BRIEF
Once the line with "Click the Leeds United badge" is found in the data, output it and each following line exactly, up to and including the line with "Image resolution: width=1198", and nothing before or after.

Collected data entries
*-*-*
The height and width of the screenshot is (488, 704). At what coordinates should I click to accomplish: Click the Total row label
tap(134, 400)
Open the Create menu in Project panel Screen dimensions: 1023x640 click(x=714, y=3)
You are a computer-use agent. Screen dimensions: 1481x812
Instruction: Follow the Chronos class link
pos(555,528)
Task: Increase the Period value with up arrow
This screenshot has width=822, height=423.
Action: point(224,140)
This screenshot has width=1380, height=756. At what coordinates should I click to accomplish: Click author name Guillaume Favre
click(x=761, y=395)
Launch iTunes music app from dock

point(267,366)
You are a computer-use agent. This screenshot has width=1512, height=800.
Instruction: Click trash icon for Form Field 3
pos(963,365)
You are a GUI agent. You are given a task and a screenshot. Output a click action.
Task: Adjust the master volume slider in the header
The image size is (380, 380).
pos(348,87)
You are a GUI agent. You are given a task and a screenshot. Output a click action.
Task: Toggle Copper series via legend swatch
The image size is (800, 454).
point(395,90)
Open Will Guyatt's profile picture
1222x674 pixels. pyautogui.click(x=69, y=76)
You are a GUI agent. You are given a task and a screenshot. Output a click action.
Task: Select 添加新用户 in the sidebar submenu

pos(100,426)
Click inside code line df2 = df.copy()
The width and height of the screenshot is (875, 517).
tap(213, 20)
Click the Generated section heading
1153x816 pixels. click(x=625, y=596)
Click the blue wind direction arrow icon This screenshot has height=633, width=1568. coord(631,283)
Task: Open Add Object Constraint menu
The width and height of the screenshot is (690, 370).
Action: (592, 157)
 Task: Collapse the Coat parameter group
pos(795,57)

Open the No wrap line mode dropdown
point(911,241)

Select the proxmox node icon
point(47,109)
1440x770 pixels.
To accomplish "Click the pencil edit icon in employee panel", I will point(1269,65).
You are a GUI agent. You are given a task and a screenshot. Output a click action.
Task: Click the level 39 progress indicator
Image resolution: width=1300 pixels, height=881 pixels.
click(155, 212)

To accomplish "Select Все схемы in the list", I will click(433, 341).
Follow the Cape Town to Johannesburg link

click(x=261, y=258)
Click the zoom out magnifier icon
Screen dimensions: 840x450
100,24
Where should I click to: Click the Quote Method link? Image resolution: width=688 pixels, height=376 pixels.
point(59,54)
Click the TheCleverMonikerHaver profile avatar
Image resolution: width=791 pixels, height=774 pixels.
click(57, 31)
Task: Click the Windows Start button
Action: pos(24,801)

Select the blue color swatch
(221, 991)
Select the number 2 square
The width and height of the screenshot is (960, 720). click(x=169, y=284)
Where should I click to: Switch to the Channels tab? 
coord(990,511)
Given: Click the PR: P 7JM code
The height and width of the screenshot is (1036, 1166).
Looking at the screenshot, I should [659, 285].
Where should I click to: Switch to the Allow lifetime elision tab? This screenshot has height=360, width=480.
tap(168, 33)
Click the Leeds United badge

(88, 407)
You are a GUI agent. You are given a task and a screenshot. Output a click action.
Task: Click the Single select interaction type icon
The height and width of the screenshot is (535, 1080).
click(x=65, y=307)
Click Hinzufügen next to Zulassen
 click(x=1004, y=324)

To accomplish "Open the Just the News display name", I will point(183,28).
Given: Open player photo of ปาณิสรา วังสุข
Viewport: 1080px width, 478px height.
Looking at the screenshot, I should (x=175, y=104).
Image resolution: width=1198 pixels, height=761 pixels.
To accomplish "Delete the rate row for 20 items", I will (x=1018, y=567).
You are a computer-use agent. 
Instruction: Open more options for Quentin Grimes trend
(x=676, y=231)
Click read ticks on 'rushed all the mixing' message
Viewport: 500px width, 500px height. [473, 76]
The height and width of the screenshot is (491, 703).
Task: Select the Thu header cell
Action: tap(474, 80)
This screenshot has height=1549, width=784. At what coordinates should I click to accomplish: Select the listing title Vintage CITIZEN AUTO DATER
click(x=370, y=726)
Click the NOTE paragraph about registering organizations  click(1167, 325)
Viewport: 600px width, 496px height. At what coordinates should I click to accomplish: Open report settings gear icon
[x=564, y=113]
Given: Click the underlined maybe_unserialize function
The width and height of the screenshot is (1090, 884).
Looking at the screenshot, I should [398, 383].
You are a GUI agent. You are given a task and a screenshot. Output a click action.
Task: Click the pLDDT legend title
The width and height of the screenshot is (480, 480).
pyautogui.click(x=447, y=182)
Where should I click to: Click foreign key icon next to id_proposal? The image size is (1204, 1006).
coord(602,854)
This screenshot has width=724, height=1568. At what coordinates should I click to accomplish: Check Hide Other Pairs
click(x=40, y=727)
*-*-*
SOLUTION BELOW
Click the Leeds United badge

(88, 407)
You are a GUI agent. You are given a task and a screenshot. Output a click action.
Task: Click the Single select interaction type icon
The height and width of the screenshot is (535, 1080).
click(x=65, y=307)
Click Hinzufügen next to Zulassen
 click(x=1004, y=324)

To accomplish "Open the Just the News display name", I will point(183,28).
Given: Open player photo of ปาณิสรา วังสุข
Viewport: 1080px width, 478px height.
Looking at the screenshot, I should (x=175, y=104).
Image resolution: width=1198 pixels, height=761 pixels.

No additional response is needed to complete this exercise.